• Extracted records
****
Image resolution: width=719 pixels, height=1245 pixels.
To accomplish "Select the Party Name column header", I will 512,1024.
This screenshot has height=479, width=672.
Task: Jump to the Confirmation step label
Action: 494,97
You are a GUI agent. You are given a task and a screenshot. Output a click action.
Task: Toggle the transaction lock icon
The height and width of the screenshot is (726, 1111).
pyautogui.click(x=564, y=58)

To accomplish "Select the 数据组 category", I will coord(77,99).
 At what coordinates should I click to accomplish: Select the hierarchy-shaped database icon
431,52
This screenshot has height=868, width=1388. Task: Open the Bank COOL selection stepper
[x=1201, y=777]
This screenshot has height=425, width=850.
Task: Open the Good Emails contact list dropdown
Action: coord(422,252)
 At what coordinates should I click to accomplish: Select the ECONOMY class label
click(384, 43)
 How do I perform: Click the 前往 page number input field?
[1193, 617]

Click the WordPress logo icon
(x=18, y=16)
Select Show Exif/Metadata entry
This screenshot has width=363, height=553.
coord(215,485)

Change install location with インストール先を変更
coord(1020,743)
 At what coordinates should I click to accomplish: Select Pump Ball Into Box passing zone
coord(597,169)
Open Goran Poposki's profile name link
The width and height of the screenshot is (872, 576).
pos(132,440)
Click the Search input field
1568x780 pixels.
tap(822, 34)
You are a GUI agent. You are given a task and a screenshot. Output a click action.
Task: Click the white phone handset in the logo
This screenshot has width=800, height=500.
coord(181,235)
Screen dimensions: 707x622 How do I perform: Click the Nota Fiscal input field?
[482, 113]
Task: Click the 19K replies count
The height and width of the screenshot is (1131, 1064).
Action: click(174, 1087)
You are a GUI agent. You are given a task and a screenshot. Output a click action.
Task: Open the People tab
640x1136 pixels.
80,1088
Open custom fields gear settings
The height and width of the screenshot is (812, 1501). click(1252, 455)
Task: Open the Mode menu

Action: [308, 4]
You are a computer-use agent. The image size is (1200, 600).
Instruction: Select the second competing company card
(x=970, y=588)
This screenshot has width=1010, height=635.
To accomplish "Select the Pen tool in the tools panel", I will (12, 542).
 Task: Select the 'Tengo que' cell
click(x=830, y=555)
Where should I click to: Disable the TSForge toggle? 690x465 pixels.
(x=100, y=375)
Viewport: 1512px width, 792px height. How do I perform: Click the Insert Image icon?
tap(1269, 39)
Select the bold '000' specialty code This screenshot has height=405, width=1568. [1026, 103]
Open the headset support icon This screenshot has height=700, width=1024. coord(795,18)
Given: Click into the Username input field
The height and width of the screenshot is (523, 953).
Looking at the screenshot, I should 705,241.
****
• EXERCISE PROMPT
Reproduce exactly the line that holds "Task: Select the 'Tengo que' cell", then every line after it, ending with the final line of the records above.

• SOLVED PROBLEM
 Task: Select the 'Tengo que' cell
click(x=830, y=555)
Where should I click to: Disable the TSForge toggle? 690x465 pixels.
(x=100, y=375)
Viewport: 1512px width, 792px height. How do I perform: Click the Insert Image icon?
tap(1269, 39)
Select the bold '000' specialty code This screenshot has height=405, width=1568. [1026, 103]
Open the headset support icon This screenshot has height=700, width=1024. coord(795,18)
Given: Click into the Username input field
The height and width of the screenshot is (523, 953).
Looking at the screenshot, I should 705,241.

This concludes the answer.